By integrating with HR and knowledge management systems, enterprise search ensures smooth information flow, real-time updates, and consistent training content, speeding up onboarding and promoting continuous learning and development.
Fluid Topics AI-Powered Search
Fluid Topics’ AI-powered Content Delivery Platform leveraged over two decades of research and development in AI and NLP to develop its semantic search capabilities based on embeddings. Our proprietary AI-driven search technology provides superior relevance out of the box. It supercharges our CDP with unique customization and personalization capabilities and prioritizes results based on relevance, context, and user behavior, enabling faster and more efficient access to knowledge.
Additionally, our platform now incorporates Retrieval Augmented Generation (RAG) into its framework. RAG is a technique that enhances the response capabilities of a Large Language Model (LLM). It does this by retrieving and dynamically injecting fresh, trusted data from a company’s own knowledge base and enterprise systems into the LLM. While RAG enriches the language model’s output with up-to-date information, semantic search focuses on pinpointing the data that is most relevant to the context of the user and their credentials. Fluid Topics’ search technology combines both functionalities to create the ultimate synergy resulting in unmatched accuracy in AI-driven responses.
The Future of Search is
Semantic and Conversational
AI becoming more prominent in search technology has caused a big change in how people search, moving away from just using keywords to asking full questions in their searches. As a result, search engines will become more like talking to a helpful friend.
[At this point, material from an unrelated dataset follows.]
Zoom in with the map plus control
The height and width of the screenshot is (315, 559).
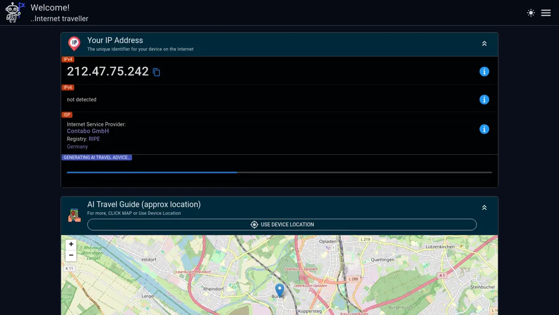point(71,244)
Conversational search lets you ask questions in everyday language, making searching easier for everyone, especially those not used to typing exact phrases. The blend of conversational and semantic search is creating a future where search engines don’t just find information—they understand and meet your specific needs whether you’re using a phone, smart speaker, or any other device.
With advances in AI and machine learning, search engines will even get better at understanding what you need and adapting to your preferences over time.
At Fluid Topics, we know that Generative AI technologies like ChatGPT will impact product knowledge and documentation. Leveraging advanced AI capabilities, we are actively enhancing our search and discovery functionalities to deliver more robust and intuitive tools for all users.